Collected data:
::::

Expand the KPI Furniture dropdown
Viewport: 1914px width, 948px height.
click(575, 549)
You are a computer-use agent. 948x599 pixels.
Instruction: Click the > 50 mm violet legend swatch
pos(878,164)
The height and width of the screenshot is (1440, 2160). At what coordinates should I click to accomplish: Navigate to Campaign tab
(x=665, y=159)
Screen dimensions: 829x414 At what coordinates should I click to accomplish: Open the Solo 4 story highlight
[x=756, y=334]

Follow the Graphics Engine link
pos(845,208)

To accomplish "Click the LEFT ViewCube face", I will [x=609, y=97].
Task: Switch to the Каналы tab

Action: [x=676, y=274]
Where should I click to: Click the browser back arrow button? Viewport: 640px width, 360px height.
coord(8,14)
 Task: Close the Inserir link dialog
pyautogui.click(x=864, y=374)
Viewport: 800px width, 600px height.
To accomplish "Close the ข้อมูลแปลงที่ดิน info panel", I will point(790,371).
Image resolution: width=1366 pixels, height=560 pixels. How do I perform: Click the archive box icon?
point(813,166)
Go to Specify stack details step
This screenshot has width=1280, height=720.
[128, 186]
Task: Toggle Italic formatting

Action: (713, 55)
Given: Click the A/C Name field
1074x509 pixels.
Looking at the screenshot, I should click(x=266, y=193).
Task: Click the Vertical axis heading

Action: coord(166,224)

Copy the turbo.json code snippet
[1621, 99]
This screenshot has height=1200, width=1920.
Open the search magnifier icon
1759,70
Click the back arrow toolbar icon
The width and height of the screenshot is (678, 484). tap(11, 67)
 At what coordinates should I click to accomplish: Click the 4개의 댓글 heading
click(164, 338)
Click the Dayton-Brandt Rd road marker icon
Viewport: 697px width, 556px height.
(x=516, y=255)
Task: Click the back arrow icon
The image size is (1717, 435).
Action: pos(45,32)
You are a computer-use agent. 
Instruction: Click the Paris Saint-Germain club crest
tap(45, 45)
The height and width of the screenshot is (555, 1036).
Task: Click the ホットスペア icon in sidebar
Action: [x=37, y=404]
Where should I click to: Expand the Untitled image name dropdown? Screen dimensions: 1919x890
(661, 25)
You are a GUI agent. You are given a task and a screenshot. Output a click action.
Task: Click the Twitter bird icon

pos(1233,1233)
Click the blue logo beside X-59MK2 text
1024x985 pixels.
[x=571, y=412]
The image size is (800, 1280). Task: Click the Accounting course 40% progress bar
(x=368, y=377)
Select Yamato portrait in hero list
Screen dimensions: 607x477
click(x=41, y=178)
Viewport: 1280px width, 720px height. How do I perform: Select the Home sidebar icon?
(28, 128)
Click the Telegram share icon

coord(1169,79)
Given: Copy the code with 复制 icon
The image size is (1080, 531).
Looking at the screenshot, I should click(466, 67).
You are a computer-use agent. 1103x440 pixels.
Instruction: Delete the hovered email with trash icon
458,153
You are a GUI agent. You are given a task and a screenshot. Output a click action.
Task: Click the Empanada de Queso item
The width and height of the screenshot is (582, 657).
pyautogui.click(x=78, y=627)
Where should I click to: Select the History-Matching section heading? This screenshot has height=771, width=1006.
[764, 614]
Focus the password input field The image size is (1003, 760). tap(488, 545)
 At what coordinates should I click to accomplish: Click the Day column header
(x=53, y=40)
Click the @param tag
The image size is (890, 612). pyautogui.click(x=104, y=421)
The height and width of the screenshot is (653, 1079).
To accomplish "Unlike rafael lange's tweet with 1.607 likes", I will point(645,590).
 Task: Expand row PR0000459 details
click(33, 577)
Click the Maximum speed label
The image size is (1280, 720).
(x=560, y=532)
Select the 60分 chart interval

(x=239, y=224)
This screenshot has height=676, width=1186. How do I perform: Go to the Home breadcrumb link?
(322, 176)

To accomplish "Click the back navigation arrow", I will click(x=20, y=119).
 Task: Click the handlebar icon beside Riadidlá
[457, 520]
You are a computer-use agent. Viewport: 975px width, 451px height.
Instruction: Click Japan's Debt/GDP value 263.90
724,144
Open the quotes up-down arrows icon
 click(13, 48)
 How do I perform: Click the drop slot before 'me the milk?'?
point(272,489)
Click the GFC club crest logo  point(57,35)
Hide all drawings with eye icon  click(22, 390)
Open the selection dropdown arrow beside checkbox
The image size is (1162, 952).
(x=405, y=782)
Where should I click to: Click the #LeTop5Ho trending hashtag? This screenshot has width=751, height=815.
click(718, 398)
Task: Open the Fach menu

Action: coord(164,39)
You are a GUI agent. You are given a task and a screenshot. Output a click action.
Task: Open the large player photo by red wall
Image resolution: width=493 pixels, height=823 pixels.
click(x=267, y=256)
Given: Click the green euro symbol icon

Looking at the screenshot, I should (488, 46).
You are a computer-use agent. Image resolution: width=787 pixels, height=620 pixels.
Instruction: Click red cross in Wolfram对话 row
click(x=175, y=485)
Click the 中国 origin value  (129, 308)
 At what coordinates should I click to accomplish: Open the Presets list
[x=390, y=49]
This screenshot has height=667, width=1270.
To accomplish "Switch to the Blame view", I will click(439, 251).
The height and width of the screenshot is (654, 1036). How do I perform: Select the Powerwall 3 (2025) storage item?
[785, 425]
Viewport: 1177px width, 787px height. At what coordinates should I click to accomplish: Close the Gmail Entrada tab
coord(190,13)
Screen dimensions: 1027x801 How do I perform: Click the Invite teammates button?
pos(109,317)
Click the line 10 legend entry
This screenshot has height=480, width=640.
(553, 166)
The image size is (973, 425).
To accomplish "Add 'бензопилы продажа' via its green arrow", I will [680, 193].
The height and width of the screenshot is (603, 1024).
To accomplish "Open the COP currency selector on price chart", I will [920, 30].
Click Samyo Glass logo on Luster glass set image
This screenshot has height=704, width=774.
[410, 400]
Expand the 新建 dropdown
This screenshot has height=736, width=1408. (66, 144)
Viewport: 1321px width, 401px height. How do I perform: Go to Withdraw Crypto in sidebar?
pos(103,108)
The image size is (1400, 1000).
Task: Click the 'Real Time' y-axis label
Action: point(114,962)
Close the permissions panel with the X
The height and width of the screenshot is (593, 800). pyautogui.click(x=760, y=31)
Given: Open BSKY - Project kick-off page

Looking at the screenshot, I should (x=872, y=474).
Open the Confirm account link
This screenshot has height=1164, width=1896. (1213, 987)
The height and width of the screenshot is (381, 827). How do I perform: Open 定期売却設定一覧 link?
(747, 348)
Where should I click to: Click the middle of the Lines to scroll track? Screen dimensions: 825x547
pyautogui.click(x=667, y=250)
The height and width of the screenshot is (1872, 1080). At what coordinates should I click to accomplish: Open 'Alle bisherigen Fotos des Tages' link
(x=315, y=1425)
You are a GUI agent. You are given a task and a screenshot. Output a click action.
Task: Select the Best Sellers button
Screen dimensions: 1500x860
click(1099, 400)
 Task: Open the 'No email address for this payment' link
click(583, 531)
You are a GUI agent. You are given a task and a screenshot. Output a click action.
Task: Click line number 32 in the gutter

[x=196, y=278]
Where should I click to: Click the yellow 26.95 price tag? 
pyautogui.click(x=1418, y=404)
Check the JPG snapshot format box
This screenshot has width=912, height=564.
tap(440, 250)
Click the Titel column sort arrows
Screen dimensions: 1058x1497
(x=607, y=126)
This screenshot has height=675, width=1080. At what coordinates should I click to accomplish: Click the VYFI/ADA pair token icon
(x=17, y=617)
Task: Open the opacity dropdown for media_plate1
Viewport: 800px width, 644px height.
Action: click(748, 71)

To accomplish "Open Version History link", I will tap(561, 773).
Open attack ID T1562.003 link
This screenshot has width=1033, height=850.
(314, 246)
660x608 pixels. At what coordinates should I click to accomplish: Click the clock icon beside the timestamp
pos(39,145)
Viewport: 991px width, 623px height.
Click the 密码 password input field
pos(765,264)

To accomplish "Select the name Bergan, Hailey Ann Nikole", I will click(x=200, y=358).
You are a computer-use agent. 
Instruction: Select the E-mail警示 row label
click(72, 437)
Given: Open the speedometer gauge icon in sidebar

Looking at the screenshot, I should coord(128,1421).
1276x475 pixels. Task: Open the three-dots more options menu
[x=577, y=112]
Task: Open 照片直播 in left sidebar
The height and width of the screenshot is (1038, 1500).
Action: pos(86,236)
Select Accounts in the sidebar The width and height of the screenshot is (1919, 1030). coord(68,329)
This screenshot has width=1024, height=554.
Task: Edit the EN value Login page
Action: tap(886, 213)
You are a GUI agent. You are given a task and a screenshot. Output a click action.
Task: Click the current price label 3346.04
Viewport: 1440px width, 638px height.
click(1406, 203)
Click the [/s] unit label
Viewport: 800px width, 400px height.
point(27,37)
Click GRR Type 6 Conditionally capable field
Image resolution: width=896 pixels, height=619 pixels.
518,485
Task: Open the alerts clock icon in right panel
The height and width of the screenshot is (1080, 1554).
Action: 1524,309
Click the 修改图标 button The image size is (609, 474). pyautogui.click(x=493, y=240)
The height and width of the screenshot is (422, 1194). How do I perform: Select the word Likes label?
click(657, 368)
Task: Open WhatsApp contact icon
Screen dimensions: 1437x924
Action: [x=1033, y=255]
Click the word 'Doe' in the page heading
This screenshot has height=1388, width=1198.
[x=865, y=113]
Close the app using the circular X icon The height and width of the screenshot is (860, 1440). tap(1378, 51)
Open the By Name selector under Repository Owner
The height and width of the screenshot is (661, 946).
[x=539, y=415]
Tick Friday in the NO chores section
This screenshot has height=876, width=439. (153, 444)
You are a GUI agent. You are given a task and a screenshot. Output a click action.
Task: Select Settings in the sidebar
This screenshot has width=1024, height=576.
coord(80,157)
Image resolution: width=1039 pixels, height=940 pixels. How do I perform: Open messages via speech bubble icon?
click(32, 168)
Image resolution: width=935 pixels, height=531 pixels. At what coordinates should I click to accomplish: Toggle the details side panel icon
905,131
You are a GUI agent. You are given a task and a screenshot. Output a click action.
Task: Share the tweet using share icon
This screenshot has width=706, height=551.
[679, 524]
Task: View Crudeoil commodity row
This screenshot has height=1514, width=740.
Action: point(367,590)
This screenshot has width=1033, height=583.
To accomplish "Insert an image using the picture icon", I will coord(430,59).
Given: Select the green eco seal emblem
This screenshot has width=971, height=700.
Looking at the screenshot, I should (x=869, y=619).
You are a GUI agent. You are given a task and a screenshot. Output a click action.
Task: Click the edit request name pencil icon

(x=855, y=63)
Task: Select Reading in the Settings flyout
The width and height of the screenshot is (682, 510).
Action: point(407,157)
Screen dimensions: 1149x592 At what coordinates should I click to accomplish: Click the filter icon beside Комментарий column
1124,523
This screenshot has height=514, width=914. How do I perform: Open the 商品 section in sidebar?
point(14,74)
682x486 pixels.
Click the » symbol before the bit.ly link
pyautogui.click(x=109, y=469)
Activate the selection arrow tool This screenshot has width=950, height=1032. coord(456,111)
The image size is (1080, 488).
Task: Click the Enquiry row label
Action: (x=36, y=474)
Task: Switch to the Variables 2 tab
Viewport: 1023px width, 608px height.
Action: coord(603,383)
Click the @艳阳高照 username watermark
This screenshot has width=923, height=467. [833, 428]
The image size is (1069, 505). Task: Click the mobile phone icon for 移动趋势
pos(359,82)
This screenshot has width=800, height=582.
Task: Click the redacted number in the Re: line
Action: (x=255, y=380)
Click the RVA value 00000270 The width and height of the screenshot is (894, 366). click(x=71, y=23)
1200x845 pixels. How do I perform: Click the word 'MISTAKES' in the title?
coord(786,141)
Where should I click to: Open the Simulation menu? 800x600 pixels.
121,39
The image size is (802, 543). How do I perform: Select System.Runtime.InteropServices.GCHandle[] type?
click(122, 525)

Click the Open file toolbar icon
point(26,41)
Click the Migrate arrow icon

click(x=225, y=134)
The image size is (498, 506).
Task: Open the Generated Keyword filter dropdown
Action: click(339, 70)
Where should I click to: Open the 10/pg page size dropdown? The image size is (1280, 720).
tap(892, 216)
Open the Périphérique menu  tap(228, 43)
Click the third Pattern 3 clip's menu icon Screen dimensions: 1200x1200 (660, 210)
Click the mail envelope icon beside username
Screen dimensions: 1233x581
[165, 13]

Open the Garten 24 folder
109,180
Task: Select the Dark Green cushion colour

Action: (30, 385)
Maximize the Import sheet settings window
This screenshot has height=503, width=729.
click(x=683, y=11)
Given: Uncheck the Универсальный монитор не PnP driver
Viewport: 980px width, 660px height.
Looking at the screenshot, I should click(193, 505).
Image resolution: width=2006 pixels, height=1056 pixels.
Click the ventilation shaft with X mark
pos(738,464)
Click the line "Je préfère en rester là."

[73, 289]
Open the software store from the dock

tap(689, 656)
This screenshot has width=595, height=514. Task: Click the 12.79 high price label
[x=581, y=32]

::::

Task objective: Reproduce the lines of the entries above from the one with "The height and width of the screenshot is (1440, 2160)." to the one with "This screenshot has height=1200, width=1920.", both included, exactly and without any other line.

Output for this task:
The height and width of the screenshot is (1440, 2160). At what coordinates should I click to accomplish: Navigate to Campaign tab
(x=665, y=159)
Screen dimensions: 829x414 At what coordinates should I click to accomplish: Open the Solo 4 story highlight
[x=756, y=334]

Follow the Graphics Engine link
pos(845,208)

To accomplish "Click the LEFT ViewCube face", I will [x=609, y=97].
Task: Switch to the Каналы tab

Action: [x=676, y=274]
Where should I click to: Click the browser back arrow button? Viewport: 640px width, 360px height.
coord(8,14)
 Task: Close the Inserir link dialog
pyautogui.click(x=864, y=374)
Viewport: 800px width, 600px height.
To accomplish "Close the ข้อมูลแปลงที่ดิน info panel", I will point(790,371).
Image resolution: width=1366 pixels, height=560 pixels. How do I perform: Click the archive box icon?
point(813,166)
Go to Specify stack details step
This screenshot has width=1280, height=720.
[128, 186]
Task: Toggle Italic formatting

Action: (713, 55)
Given: Click the A/C Name field
1074x509 pixels.
Looking at the screenshot, I should click(x=266, y=193).
Task: Click the Vertical axis heading

Action: coord(166,224)

Copy the turbo.json code snippet
[1621, 99]
This screenshot has height=1200, width=1920.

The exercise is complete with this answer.